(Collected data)
* * *

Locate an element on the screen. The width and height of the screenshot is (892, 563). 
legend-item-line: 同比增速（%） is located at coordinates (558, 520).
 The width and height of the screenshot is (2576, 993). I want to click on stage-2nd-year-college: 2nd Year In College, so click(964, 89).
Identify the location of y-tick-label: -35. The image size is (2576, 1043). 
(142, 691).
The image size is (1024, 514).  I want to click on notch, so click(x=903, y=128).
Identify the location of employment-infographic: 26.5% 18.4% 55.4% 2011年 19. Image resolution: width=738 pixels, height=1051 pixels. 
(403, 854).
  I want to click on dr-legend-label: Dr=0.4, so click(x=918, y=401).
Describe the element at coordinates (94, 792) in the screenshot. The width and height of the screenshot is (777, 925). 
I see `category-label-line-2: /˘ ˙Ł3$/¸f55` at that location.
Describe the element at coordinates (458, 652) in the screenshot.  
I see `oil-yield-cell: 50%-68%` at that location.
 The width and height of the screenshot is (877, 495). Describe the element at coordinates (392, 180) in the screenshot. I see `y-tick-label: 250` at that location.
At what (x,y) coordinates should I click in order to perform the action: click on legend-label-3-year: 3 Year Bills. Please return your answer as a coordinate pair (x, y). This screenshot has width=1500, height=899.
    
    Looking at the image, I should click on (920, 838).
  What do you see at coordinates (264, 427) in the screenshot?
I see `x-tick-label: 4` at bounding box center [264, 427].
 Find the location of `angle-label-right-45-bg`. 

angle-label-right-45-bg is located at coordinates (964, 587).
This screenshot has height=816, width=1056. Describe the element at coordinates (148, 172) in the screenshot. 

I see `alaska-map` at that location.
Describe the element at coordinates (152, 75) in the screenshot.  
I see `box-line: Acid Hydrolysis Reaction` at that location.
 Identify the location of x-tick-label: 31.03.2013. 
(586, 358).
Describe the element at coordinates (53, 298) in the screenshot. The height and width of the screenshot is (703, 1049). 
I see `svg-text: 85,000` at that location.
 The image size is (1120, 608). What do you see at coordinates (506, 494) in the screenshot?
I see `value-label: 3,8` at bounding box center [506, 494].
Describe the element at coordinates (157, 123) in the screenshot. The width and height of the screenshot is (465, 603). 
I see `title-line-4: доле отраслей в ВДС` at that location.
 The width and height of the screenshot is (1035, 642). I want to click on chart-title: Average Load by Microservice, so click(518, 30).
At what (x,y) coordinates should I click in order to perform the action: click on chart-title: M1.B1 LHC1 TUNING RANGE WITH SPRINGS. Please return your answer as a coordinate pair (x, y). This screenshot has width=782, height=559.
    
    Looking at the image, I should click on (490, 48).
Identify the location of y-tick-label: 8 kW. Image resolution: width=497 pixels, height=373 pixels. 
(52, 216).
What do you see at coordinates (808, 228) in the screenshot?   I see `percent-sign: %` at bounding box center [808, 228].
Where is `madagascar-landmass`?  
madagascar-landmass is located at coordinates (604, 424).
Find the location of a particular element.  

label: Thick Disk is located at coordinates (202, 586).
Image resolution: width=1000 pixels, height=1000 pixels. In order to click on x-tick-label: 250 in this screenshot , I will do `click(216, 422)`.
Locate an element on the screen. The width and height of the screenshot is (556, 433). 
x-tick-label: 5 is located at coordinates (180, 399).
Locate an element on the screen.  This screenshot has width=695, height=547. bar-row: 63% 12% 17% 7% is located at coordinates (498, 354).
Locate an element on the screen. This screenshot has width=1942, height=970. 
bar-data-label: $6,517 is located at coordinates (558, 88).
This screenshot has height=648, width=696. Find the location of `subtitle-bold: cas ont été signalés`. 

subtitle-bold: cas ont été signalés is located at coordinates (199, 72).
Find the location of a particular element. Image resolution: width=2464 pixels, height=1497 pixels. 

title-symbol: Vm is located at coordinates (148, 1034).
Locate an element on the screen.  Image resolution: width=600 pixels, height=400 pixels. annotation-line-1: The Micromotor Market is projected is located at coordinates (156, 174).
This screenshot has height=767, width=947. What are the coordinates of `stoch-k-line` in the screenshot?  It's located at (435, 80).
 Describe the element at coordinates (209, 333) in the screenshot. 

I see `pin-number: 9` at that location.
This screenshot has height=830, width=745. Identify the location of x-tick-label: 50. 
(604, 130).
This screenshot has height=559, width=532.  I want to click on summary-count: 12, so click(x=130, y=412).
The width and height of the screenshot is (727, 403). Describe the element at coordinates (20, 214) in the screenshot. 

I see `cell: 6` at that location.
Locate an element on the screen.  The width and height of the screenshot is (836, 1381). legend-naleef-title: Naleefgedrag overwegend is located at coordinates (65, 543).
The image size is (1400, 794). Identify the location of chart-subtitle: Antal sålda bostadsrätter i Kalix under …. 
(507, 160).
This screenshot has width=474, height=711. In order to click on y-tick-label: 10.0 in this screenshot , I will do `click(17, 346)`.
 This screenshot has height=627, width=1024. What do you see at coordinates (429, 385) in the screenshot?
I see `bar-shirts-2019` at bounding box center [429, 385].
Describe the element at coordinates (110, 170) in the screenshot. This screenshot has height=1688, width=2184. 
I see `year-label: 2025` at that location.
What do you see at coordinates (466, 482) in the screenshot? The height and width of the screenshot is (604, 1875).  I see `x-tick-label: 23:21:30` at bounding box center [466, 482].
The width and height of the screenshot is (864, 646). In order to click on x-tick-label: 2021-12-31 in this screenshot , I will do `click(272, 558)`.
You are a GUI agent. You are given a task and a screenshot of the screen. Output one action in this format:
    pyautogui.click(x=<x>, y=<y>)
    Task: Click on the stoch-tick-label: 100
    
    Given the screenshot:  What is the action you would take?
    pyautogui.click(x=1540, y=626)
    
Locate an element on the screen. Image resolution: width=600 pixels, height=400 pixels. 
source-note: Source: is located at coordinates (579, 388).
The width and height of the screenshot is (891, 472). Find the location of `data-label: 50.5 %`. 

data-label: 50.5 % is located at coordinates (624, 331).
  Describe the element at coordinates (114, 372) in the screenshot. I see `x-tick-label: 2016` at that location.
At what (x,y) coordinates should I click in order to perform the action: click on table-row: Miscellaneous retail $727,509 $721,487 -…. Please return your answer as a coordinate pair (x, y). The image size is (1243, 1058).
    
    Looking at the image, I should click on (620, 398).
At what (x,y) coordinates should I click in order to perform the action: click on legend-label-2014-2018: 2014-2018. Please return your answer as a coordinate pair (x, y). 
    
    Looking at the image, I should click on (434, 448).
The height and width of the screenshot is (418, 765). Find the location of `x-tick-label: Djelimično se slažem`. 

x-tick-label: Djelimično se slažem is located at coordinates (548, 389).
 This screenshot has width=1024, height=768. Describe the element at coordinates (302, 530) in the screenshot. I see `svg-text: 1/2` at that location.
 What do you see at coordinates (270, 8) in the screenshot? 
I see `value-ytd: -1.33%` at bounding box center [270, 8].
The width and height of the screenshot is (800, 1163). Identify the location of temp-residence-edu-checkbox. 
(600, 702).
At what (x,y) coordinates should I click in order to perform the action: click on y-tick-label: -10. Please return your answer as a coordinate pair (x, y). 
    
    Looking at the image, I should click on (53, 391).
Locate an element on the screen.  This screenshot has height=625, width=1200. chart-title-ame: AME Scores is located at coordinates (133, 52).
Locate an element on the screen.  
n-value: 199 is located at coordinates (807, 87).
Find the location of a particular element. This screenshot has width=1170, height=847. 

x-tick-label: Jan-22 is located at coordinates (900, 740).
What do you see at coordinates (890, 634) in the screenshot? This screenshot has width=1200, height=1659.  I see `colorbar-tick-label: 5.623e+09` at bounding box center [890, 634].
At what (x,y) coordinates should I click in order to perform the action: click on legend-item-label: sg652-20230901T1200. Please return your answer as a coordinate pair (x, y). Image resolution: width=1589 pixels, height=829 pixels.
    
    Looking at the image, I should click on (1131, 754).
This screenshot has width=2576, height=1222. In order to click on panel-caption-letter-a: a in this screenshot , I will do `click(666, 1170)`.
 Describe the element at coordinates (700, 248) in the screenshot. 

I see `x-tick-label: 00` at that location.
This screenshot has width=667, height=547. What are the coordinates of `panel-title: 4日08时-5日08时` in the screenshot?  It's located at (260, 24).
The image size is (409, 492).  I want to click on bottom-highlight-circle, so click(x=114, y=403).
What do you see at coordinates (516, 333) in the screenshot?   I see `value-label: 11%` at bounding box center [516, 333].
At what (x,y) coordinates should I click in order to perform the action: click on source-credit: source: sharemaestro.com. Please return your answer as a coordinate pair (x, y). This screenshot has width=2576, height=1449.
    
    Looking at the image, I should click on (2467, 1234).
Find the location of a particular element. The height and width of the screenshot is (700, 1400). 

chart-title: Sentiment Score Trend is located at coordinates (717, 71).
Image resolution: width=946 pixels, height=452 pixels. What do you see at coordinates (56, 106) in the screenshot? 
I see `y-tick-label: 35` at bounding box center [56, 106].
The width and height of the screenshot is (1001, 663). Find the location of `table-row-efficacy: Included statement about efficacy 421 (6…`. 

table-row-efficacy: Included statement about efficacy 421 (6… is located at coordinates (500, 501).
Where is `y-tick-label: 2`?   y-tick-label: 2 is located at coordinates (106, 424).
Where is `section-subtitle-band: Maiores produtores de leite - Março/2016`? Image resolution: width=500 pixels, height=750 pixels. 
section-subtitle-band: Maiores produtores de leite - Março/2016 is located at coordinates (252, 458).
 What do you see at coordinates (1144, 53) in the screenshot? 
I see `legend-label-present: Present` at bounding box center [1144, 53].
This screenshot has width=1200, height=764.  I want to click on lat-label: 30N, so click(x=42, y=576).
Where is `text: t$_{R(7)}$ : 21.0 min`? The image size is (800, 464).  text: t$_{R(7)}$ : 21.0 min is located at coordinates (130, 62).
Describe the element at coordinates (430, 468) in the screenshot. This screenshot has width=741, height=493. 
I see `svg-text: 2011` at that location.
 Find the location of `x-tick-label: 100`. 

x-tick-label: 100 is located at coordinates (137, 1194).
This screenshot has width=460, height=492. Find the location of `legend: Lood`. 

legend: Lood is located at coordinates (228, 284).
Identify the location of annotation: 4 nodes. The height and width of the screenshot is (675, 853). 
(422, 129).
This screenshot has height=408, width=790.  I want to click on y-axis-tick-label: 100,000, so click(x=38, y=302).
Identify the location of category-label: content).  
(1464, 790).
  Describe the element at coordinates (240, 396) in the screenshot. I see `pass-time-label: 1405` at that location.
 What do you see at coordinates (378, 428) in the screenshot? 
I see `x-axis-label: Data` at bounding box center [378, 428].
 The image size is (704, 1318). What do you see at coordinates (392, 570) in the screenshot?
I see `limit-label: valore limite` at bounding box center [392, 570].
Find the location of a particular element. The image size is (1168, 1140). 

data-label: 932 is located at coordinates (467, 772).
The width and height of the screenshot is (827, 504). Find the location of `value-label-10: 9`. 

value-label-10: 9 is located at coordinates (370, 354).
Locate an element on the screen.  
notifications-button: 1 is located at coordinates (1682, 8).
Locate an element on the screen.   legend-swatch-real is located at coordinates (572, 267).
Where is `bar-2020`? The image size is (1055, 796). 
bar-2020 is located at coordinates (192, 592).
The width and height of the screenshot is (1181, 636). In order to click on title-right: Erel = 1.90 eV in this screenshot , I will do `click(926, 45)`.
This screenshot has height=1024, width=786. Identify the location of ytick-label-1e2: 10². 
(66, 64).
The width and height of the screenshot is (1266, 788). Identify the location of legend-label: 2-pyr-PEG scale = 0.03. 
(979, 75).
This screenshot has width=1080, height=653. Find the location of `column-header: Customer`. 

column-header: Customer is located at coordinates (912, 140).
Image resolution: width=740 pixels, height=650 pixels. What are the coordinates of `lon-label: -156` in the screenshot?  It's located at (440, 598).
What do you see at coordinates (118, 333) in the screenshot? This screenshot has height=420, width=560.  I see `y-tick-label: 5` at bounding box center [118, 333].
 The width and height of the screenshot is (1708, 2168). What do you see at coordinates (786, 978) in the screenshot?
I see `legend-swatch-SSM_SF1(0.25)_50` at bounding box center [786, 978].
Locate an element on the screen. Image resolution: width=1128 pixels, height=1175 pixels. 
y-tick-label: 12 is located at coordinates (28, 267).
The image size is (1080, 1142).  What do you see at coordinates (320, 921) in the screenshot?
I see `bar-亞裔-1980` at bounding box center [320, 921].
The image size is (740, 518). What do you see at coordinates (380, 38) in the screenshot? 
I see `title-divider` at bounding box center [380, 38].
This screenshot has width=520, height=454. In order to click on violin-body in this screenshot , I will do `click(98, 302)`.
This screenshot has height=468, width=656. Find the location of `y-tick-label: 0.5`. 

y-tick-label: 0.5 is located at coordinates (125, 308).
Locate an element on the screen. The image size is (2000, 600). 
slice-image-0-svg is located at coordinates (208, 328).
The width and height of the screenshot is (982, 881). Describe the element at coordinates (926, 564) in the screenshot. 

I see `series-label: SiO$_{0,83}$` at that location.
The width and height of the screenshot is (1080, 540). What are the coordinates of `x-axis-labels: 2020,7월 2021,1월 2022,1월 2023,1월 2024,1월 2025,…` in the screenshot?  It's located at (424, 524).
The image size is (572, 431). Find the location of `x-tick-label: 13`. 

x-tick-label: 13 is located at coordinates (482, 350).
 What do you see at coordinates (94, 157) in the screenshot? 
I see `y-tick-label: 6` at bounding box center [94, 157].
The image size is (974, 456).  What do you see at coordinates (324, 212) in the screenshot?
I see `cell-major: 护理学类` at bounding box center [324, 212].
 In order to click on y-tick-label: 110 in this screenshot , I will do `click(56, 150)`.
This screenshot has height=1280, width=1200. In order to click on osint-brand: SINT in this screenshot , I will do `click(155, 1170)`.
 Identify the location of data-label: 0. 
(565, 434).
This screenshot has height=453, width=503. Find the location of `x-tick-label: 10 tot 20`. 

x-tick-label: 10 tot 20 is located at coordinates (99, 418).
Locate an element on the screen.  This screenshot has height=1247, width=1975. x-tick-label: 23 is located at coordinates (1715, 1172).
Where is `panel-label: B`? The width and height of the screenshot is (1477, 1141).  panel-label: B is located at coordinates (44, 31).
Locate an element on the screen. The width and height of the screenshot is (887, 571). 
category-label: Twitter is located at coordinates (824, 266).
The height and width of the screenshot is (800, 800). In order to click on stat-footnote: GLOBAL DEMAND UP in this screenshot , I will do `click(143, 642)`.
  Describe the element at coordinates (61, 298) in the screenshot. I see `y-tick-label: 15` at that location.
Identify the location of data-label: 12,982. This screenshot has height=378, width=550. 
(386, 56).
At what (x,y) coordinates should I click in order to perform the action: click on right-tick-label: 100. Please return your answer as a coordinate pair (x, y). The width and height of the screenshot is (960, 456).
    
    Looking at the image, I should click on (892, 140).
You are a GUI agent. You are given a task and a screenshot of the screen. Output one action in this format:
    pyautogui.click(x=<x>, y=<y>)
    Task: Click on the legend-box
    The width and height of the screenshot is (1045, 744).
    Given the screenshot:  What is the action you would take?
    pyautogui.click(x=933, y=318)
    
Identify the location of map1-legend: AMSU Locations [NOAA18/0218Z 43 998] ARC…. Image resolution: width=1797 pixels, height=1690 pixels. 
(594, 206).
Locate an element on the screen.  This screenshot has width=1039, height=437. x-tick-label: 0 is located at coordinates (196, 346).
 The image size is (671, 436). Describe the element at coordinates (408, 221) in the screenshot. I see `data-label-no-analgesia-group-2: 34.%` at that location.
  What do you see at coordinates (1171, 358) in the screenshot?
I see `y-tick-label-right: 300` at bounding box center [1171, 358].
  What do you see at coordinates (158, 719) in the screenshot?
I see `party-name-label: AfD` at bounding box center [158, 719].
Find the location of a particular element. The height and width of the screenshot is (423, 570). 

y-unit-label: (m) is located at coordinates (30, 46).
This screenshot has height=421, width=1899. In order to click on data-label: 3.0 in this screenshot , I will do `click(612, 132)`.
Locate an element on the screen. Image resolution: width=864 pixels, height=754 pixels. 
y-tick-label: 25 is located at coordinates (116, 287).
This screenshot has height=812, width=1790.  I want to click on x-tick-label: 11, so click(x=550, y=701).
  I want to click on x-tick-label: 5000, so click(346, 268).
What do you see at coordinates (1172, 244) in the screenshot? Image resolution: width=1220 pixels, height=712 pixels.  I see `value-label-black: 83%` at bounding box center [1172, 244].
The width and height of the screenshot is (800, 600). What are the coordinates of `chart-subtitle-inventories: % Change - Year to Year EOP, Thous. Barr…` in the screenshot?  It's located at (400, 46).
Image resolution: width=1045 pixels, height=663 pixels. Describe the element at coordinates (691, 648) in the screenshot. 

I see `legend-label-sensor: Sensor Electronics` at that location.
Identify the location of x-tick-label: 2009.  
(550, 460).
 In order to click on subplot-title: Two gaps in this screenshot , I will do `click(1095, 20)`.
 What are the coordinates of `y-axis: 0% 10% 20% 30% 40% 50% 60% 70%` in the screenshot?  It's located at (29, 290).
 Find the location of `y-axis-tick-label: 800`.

* * *

**WHAT THE EXERCISE ASKS:** Return the entries above word for word, beginning with the first line and stopping after the line that contains "The width and height of the screenshot is (877, 495).".

**WRITTEN SOLUTION:**
Locate an element on the screen. The width and height of the screenshot is (892, 563). 
legend-item-line: 同比增速（%） is located at coordinates (558, 520).
 The width and height of the screenshot is (2576, 993). I want to click on stage-2nd-year-college: 2nd Year In College, so click(964, 89).
Identify the location of y-tick-label: -35. The image size is (2576, 1043). 
(142, 691).
The image size is (1024, 514).  I want to click on notch, so click(x=903, y=128).
Identify the location of employment-infographic: 26.5% 18.4% 55.4% 2011年 19. Image resolution: width=738 pixels, height=1051 pixels. 
(403, 854).
  I want to click on dr-legend-label: Dr=0.4, so click(x=918, y=401).
Describe the element at coordinates (94, 792) in the screenshot. The width and height of the screenshot is (777, 925). 
I see `category-label-line-2: /˘ ˙Ł3$/¸f55` at that location.
Describe the element at coordinates (458, 652) in the screenshot.  
I see `oil-yield-cell: 50%-68%` at that location.
 The width and height of the screenshot is (877, 495). Describe the element at coordinates (392, 180) in the screenshot. I see `y-tick-label: 250` at that location.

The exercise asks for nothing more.